Top of DATA RECORDS
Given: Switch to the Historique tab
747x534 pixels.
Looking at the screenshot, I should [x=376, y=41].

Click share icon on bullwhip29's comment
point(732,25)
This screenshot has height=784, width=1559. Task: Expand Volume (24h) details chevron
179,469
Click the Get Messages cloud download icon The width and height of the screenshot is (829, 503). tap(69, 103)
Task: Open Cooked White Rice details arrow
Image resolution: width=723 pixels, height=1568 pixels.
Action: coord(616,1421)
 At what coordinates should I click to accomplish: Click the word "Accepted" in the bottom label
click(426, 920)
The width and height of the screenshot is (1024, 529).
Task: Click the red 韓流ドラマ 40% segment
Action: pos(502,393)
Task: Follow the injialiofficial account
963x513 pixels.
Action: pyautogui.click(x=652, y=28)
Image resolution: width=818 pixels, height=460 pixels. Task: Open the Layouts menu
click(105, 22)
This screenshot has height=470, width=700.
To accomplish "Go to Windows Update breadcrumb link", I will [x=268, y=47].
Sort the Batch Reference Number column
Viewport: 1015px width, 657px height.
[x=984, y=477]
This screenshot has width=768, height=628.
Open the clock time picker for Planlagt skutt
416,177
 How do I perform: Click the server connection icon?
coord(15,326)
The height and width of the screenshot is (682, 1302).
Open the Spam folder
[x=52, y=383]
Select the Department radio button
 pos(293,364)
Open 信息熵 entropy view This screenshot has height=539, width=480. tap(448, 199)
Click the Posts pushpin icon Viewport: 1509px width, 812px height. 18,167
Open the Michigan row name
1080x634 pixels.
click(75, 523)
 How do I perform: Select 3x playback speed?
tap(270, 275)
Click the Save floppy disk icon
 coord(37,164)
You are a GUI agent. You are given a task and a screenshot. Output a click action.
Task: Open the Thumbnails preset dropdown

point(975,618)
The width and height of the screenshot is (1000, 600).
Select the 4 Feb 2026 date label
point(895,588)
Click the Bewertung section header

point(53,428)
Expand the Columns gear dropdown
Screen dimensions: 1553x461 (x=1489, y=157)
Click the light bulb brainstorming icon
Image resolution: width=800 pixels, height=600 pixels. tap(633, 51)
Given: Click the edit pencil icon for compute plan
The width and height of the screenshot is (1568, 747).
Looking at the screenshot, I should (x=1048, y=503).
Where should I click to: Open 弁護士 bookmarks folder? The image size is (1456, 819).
Bottom of DATA RECORDS
## EXERCISE DESCRIPTION
Give an exact copy of all the data shown above.

## ANSWER
Given: Switch to the Historique tab
747x534 pixels.
Looking at the screenshot, I should [x=376, y=41].

Click share icon on bullwhip29's comment
point(732,25)
This screenshot has height=784, width=1559. Task: Expand Volume (24h) details chevron
179,469
Click the Get Messages cloud download icon The width and height of the screenshot is (829, 503). tap(69, 103)
Task: Open Cooked White Rice details arrow
Image resolution: width=723 pixels, height=1568 pixels.
Action: coord(616,1421)
 At what coordinates should I click to accomplish: Click the word "Accepted" in the bottom label
click(426, 920)
The width and height of the screenshot is (1024, 529).
Task: Click the red 韓流ドラマ 40% segment
Action: pos(502,393)
Task: Follow the injialiofficial account
963x513 pixels.
Action: pyautogui.click(x=652, y=28)
Image resolution: width=818 pixels, height=460 pixels. Task: Open the Layouts menu
click(105, 22)
This screenshot has height=470, width=700.
To accomplish "Go to Windows Update breadcrumb link", I will [x=268, y=47].
Sort the Batch Reference Number column
Viewport: 1015px width, 657px height.
[x=984, y=477]
This screenshot has width=768, height=628.
Open the clock time picker for Planlagt skutt
416,177
 How do I perform: Click the server connection icon?
coord(15,326)
The height and width of the screenshot is (682, 1302).
Open the Spam folder
[x=52, y=383]
Select the Department radio button
 pos(293,364)
Open 信息熵 entropy view This screenshot has height=539, width=480. tap(448, 199)
Click the Posts pushpin icon Viewport: 1509px width, 812px height. 18,167
Open the Michigan row name
1080x634 pixels.
click(75, 523)
 How do I perform: Select 3x playback speed?
tap(270, 275)
Click the Save floppy disk icon
 coord(37,164)
You are a GUI agent. You are given a task and a screenshot. Output a click action.
Task: Open the Thumbnails preset dropdown

point(975,618)
The width and height of the screenshot is (1000, 600).
Select the 4 Feb 2026 date label
point(895,588)
Click the Bewertung section header

point(53,428)
Expand the Columns gear dropdown
Screen dimensions: 1553x461 (x=1489, y=157)
Click the light bulb brainstorming icon
Image resolution: width=800 pixels, height=600 pixels. tap(633, 51)
Given: Click the edit pencil icon for compute plan
The width and height of the screenshot is (1568, 747).
Looking at the screenshot, I should (x=1048, y=503).
Where should I click to: Open 弁護士 bookmarks folder? The image size is (1456, 819).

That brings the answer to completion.